Sensex ends 600 points lower, Nifty tops 24,000; IT stocks bleed

benchmark indices ended lower on Friday, snapping a five-session winning streak, as a sharp selloff in information technology stocks following Accenture’s weak outlook overshadowed supportive factors such as lower crude oil prices, a stable rupee and improving market sentiment.

The S&P BSE fell 607.08 points, or 0.78%, to close at 76,802.90, while the NSE Nifty50 shed 155.05 points, or 0.64%, to settle at 24,013.10.

Despite Friday’s decline, both benchmark indices gained around 1.7% for the week after a strong rally driven by easing geopolitical tensions and falling crude oil prices.



The biggest drag on the market was the IT sector after Accenture’s earnings commentary raised concerns over demand visibility and discretionary technology spending.

The Nifty IT index plunged 3.65%, making it the worst-performing sectoral index.

Among the biggest losers were Infosys, which dropped 6.69%, TCS (-3.53%), HCLTech (-2.74%), Tech Mahindra (-2.47%) and HDFC Bank (-2.32%). M&M also fell 2.11%.

Analysts believe Accenture’s cautious outlook has raised concerns about the pace of recovery in global technology spending, prompting investors to cut exposure to Indian IT stocks.

The decline in benchmark indices was not limited to IT stocks.

Reliance Industries fell 1.39% as investors booked profits following the company’s AGM announcements and board approval for a Mumbai listing of Jio Platforms.

HDFC Bank dropped 2.32% as investors assessed developments around the appointment of the bank’s next chairman after the RBI approved a temporary extension for interim chairman Keki Mistry.

The weakness in these heavyweight stocks amplified the pressure on the Sensex and Nifty.

While large-cap stocks struggled, the broader market once again showed resilience.

The Nifty Smallcap 100 gained 0.42%, while the Nifty Midcap 100 rose 0.22% and Nifty Midcap Financial Services advanced 0.20%.

This indicates that the selling was largely concentrated in heavyweight IT and banking counters rather than being a broad-based market correction.

India VIX rose 2.34% to 12.97, reflecting a slight increase in investor caution.

Several defensive sectors managed to buck the trend.
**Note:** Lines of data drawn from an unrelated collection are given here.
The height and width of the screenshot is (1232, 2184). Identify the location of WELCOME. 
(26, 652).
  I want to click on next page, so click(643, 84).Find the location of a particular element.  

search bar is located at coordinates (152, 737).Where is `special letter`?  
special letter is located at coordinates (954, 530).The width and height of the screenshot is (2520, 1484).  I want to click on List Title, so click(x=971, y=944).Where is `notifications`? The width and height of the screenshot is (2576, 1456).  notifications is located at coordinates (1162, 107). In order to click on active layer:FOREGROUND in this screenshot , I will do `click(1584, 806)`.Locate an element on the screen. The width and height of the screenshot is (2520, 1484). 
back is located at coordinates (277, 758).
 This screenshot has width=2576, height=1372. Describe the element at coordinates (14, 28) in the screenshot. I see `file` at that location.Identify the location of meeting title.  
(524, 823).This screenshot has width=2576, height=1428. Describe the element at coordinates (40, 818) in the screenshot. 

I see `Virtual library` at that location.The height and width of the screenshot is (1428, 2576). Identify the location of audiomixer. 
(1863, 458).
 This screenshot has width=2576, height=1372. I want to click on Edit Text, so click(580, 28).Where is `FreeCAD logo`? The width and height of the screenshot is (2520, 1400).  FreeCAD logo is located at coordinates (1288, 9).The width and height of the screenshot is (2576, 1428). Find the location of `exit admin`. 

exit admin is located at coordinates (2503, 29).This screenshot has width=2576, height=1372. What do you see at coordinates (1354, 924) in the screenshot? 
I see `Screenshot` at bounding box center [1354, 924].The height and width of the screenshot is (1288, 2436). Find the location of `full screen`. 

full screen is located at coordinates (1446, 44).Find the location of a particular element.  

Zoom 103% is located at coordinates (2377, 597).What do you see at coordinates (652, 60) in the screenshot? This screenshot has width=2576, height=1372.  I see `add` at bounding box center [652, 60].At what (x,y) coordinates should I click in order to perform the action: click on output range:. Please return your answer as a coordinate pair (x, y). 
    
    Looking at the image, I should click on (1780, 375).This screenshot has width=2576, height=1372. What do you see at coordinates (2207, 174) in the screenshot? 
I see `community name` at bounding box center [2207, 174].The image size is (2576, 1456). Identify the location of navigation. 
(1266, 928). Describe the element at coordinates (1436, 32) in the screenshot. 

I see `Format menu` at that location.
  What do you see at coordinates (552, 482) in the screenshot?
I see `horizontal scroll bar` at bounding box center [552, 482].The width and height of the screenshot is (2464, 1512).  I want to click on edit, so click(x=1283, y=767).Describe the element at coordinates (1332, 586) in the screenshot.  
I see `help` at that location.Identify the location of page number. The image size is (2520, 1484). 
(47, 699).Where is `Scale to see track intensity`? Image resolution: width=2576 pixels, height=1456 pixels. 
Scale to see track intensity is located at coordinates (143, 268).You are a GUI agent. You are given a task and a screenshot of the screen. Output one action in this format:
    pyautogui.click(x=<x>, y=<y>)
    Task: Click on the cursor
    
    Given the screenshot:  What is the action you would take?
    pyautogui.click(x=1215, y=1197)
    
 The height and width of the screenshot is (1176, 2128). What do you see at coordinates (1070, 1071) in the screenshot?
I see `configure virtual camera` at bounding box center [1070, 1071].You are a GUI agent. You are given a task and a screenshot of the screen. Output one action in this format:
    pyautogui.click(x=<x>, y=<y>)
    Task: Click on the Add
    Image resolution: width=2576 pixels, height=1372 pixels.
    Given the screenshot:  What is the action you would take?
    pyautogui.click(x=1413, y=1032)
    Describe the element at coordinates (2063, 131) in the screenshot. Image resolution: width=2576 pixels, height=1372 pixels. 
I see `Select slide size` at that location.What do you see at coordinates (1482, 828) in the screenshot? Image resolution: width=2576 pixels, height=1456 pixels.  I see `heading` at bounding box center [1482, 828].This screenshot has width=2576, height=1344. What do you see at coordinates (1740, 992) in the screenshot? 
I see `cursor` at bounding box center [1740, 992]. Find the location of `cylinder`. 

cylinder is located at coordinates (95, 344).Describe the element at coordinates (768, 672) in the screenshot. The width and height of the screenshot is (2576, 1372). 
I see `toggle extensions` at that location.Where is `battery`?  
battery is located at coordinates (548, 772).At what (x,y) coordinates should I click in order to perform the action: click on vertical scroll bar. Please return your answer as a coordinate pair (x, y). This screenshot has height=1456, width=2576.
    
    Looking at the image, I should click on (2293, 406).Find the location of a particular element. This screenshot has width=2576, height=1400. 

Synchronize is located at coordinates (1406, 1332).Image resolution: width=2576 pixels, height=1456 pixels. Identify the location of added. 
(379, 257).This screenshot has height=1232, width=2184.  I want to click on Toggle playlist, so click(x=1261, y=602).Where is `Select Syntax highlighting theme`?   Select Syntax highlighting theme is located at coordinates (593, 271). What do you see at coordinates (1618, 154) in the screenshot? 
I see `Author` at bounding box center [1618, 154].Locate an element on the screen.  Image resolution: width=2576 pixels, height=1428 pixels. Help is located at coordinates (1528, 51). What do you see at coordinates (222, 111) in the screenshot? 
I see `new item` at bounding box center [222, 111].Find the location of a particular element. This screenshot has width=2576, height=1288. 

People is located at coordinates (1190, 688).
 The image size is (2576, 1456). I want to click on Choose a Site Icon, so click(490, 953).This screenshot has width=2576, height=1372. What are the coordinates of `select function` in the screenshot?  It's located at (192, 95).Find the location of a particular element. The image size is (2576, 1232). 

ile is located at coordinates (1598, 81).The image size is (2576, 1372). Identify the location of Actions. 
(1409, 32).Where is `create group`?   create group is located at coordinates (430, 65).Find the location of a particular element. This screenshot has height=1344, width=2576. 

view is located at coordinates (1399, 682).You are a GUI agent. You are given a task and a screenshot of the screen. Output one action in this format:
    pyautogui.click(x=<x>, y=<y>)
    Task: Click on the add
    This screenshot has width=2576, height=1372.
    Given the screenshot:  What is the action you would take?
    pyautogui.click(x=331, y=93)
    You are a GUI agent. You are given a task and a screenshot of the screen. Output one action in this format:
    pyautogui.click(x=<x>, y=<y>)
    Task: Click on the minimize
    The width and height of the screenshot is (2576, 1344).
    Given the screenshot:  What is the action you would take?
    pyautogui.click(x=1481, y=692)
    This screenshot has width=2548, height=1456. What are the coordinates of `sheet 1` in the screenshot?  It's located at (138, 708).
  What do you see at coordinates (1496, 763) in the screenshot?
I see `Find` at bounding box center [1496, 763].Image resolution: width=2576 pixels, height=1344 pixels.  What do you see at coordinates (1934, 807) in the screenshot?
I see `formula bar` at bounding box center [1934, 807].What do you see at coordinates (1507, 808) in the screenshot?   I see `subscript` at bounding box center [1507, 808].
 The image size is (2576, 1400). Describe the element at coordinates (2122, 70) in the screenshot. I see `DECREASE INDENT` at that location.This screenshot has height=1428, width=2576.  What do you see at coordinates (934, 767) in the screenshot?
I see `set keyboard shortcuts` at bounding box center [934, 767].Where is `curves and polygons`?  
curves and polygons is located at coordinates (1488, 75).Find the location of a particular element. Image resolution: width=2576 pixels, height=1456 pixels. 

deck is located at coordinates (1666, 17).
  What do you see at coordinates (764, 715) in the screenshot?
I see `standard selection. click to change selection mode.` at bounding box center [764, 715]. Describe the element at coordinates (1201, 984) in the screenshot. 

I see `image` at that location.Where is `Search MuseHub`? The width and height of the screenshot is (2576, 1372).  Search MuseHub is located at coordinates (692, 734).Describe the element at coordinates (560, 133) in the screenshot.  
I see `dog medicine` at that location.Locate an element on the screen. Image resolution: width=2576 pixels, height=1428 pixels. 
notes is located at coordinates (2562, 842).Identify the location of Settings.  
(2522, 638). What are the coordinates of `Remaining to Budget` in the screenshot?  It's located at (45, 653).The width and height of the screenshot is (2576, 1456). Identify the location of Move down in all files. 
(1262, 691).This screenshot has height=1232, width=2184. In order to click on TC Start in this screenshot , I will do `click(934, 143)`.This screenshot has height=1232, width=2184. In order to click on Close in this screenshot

Nifty Healthcare rose 0.98%, Nifty Pharma gained 0.73% and Nifty 500 Healthcare advanced 0.76%.

Among Sensex stocks, Eternal emerged as the top gainer with a 2.21% rise, followed by Bharti Airtel (+1.80%), Power Grid (+1.32%), NTPC (+1.04%), Titan (+0.84%) and Sun Pharma (+0.79%).

Consumer-focused stocks also found support, helping cushion some of the broader market weakness.

Vinod Nair, Head of Research at Geojit Investments Limited, said investors turned cautious after hopes of a US-Iran peace deal weakened and Accenture’s outlook raised concerns over technology spending.

“The IT index experienced a sharp correction, driven by Accenture’s softer outlook, which has heightened concerns over discretionary and digital spending. Nevertheless, a buy-on-dips strategy appears prudent, supported by the current comfort in oil prices and expectations of an earnings revival in H2FY27,” he said.

Ajit Mishra, SVP, Research at Religare Broking, said the market witnessed broad-based profit booking after a strong rally and struggled to sustain gains near key resistance levels.

He noted that while benchmark indices corrected, broader market participation remained healthy, suggesting the underlying recovery trend remains intact.

Investors will now closely track developments around global technology spending, management commentary from Indian IT firms and foreign investor activity.

The progress of the southwest monsoon, crude oil prices and developments surrounding the US-Iran situation will also remain key triggers for market direction in the coming weeks.

(Disclaimer: The views, opinions, recommendations, and suggestions expressed by experts/brokerages in this article are their own and do not reflect the views of the India Today Group. It is advisable to consult a qualified broker or financial advisor before making any actual investment or trading choices.)